Она не может, просто не может! Она же его сестра, они же родились в одном доме, они играли вдвоем, ссорились, мирились, то проказничали вместе, то дрались между собой, но детские драки в глазах Зимобора служили залогом того, что теперь, взрослые, они никогда не смогут поднять руку друг на друга! Уже несколько лет, после смерти матери и при отсутствии жены, Избрана была главной женщиной в его жизни.
Избрана, сестра! Несмотря на соперничество последнего времени, Зимобор искренне любил сестру, отдавал должное всем ее достоинствам, хотел видеть ее счастливой и сожалел, что она видит свое счастье в обладании смолянским столом. И, уж конечно, он не желал ей смерти, даже подумать не мог о том, чтобы избавиться от соперницы таким образом. Будь его воля над ней, он бы просто выдал ее замуж, за самого лучшего и знатного жениха, какого смог бы раздобыть.
Этого не может быть. Положив меч рядом с собой на землю, Зимобор сжал голову руками и запустил пальцы в рассыпавшиеся волосы, будто так ему легче думалось. Вопреки очевидному он отказывался верить, что этих троих подослала сестра. Княгиня, Секач… Хедин, решивший таким образом помочь госпоже, не советуясь с ней самой. Да хоть Буяр – на такое у него ума достанет, хотя это позор всему роду… Но только не Избрана… Кто угодно, но только не она! Увидеть в сестре убийцу было для Зимобора хуже, чем увидеть ее мертвой. Подобное не укладывалось в сознании, мир шатался, и Зимобор не желал принимать явь, где это возможно.

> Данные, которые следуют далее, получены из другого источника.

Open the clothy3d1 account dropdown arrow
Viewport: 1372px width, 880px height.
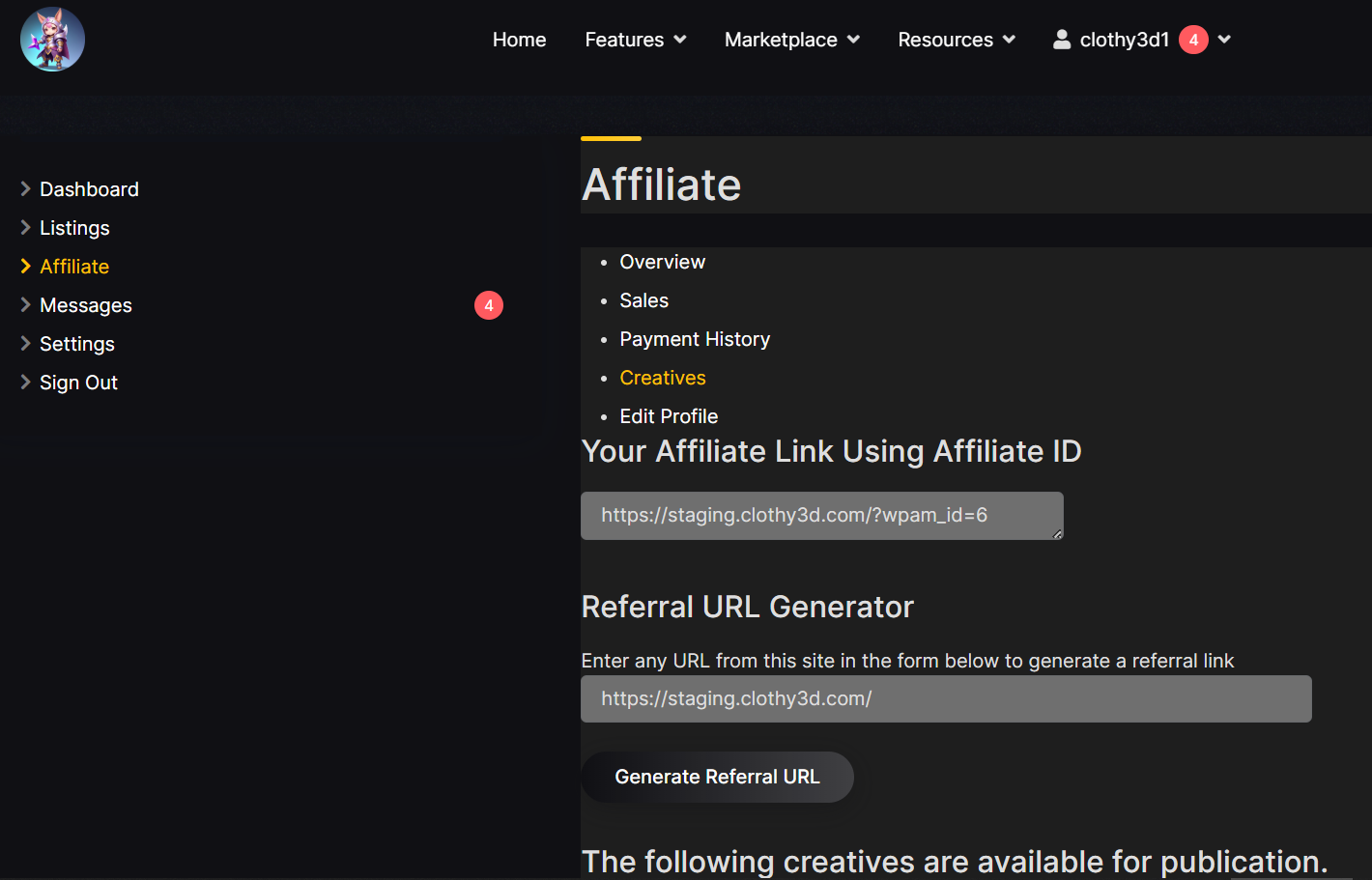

Надо что-то делать – встать, пойти к людям на Твердовом кургане. Мысленно Зимобор уже видел, как вокруг мелькают факелы, как кмети склоняются над мертвецами, слышал изумленные, негодующие выкрики, громкие распоряжения Беривоя. Уж воевода, не любящий ни Секача, ни тем более Хедина, быстро сообразит, где искать виноватых. Но предстоящий розыск ужасал Зимобора, как будто он сам был повинен в убийстве. Ничего, если виновником окажется Хедин или даже Секач. Или даже княгиня. Но только не Избрана! Зимобор не хотел искать, чтобы не обнаружить убийцу в сестре. Любовь к ней ворочалась в сердце, как нож, рассылая по телу волны острой боли.